» **TASK PROMPT**: Please set down all of the data below verbatim.

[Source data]
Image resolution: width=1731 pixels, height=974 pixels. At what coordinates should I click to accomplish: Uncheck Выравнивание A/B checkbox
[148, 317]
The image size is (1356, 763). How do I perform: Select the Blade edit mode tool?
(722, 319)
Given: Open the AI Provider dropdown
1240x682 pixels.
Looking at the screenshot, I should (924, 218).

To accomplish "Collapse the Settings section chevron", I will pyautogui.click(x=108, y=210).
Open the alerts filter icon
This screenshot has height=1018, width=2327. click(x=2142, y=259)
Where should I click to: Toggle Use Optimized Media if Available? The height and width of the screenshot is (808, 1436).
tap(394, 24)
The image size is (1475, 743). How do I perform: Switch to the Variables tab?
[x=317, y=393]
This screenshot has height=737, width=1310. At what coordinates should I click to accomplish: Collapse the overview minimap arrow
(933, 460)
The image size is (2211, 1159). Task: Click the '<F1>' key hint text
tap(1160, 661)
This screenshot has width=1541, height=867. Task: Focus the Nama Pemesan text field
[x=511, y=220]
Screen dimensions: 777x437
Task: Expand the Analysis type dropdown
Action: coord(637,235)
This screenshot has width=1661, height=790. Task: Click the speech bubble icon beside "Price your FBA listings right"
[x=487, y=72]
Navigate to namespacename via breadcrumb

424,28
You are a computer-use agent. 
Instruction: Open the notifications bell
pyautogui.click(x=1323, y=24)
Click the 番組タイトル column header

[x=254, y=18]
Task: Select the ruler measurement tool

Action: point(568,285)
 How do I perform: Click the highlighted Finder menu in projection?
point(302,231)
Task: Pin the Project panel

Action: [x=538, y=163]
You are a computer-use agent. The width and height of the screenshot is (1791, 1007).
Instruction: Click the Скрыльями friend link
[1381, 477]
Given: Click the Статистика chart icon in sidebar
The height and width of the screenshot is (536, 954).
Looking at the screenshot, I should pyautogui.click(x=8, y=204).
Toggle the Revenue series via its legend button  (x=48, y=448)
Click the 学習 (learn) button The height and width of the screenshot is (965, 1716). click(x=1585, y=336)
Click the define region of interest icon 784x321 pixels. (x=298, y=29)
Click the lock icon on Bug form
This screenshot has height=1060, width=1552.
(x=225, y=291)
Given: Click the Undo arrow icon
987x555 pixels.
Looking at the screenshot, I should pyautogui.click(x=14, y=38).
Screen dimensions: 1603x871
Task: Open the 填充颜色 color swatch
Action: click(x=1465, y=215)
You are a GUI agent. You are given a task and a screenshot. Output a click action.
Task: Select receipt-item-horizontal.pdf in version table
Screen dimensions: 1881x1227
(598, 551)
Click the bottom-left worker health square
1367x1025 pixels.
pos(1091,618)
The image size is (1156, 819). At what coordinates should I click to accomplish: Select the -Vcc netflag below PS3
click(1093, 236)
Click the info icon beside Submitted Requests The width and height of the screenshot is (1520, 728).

» **THE ANSWER**:
Image resolution: width=1731 pixels, height=974 pixels. At what coordinates should I click to accomplish: Uncheck Выравнивание A/B checkbox
[148, 317]
The image size is (1356, 763). How do I perform: Select the Blade edit mode tool?
(722, 319)
Given: Open the AI Provider dropdown
1240x682 pixels.
Looking at the screenshot, I should (924, 218).

To accomplish "Collapse the Settings section chevron", I will pyautogui.click(x=108, y=210).
Open the alerts filter icon
This screenshot has height=1018, width=2327. click(x=2142, y=259)
Where should I click to: Toggle Use Optimized Media if Available? The height and width of the screenshot is (808, 1436).
tap(394, 24)
The image size is (1475, 743). How do I perform: Switch to the Variables tab?
[x=317, y=393]
This screenshot has height=737, width=1310. At what coordinates should I click to accomplish: Collapse the overview minimap arrow
(933, 460)
The image size is (2211, 1159). Task: Click the '<F1>' key hint text
tap(1160, 661)
This screenshot has width=1541, height=867. Task: Focus the Nama Pemesan text field
[x=511, y=220]
Screen dimensions: 777x437
Task: Expand the Analysis type dropdown
Action: coord(637,235)
This screenshot has width=1661, height=790. Task: Click the speech bubble icon beside "Price your FBA listings right"
[x=487, y=72]
Navigate to namespacename via breadcrumb

424,28
You are a computer-use agent. 
Instruction: Open the notifications bell
pyautogui.click(x=1323, y=24)
Click the 番組タイトル column header

[x=254, y=18]
Task: Select the ruler measurement tool

Action: point(568,285)
 How do I perform: Click the highlighted Finder menu in projection?
point(302,231)
Task: Pin the Project panel

Action: [x=538, y=163]
You are a computer-use agent. The width and height of the screenshot is (1791, 1007).
Instruction: Click the Скрыльями friend link
[1381, 477]
Given: Click the Статистика chart icon in sidebar
The height and width of the screenshot is (536, 954).
Looking at the screenshot, I should pyautogui.click(x=8, y=204).
Toggle the Revenue series via its legend button  (x=48, y=448)
Click the 学習 (learn) button The height and width of the screenshot is (965, 1716). click(x=1585, y=336)
Click the define region of interest icon 784x321 pixels. (x=298, y=29)
Click the lock icon on Bug form
This screenshot has height=1060, width=1552.
(x=225, y=291)
Given: Click the Undo arrow icon
987x555 pixels.
Looking at the screenshot, I should pyautogui.click(x=14, y=38).
Screen dimensions: 1603x871
Task: Open the 填充颜色 color swatch
Action: click(x=1465, y=215)
You are a GUI agent. You are given a task and a screenshot. Output a click action.
Task: Select receipt-item-horizontal.pdf in version table
Screen dimensions: 1881x1227
(598, 551)
Click the bottom-left worker health square
1367x1025 pixels.
pos(1091,618)
The image size is (1156, 819). At what coordinates should I click to accomplish: Select the -Vcc netflag below PS3
click(1093, 236)
Click the info icon beside Submitted Requests The width and height of the screenshot is (1520, 728).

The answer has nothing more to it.